Caution: Aviatrix in Command!

And we would, and I would learn something new each and every time. Sometimes I would glean little known things about aviation (‘See that lake? You can tell which direction the wind is coming from by the ripples. That corn field? Bad place to land in an emergency- they just plowed it, see?”), but always, always- I would discover something pretty great about myself. But I was still afraid.

One rainy day, while participating in a heated session of ‘hangar talk’ (Hangar talk can pretty much be equated to pilots sharing tales of close calls, accomplishments, tall tales- any aviation speak to pass the time until it’s clear enough to fly again), I blurted out the unblurtable- “I’m so scared each and every time I walk up to a plane that I’m about to fly!”

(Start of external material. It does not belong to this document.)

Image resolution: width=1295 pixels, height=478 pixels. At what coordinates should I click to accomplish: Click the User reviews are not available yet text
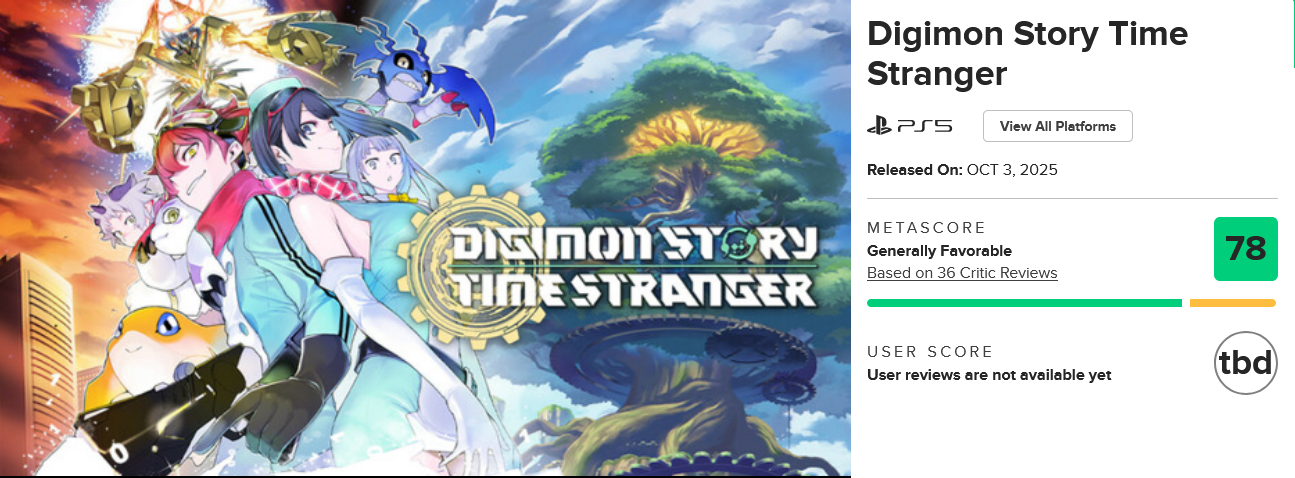point(988,375)
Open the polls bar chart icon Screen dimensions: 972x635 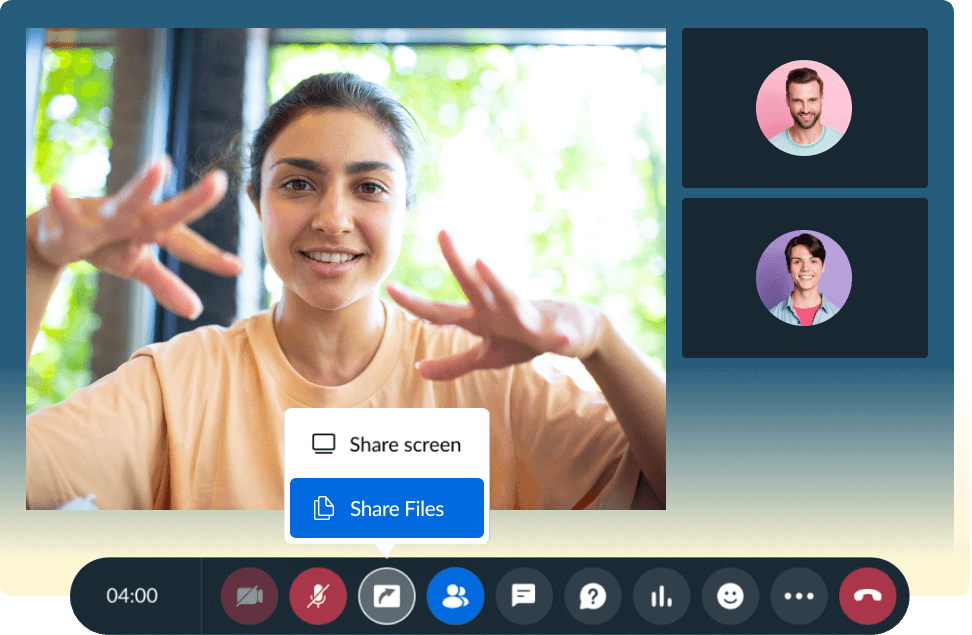[x=661, y=596]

It got really quiet, and I remember hearing very clean, uninterrupted, staccato punctuations of raindrops hitting the metal of the hangar we were all huddled in. It seemed to last an eternity. That is, until one of the pilots spoke up.

“If you walk up to a plane and DON’T feel scared shitless as pilot-in-command, then you need to walk away and never get in another cockpit again!”

I don’t know if you could call that advice, but the old man who said it to me was WWII Ace Jimmy Johnson’s wingman. I figured he knew what he was talking about, and his words stayed in my head enough to overcome all that superstition, self-doubt, hesitancy, etc., and I obtained my FAA-approved Single-engine land Airman’s certificate.

Jump to a decade later and well, here I am. The air-racing stunt pilot career never got off the ground. I’ve instead relegated myself into a corporate, hourly-waged routine. It has good health benefits, pays the bills, but most importantly- it’s providing me with the day to day stability I require in order to start something just as scary and rewarding as flying has been for me.

You guessed it- I’m Nomnom De Plume, the latest roller derby player in training.

I’ve been feeling a lot of fear lately, but I think it’s a good kind. I’ve felt this once before, but I have to tell you something- Being in absolute control of one’s own destiny (and life), while being 3,000 feet above the ground in a tin can that’s smaller than a Mazda Miata, and was built while Nixon was still in office? That’s much less intimidating than balancing on quads, executing plow stops and preparing for 25 in 5, amongst other things skate related.

Prequel finished, let’s get into the sexy side of scary- Roller Derby, you had me at ‘Talk Derby to me’.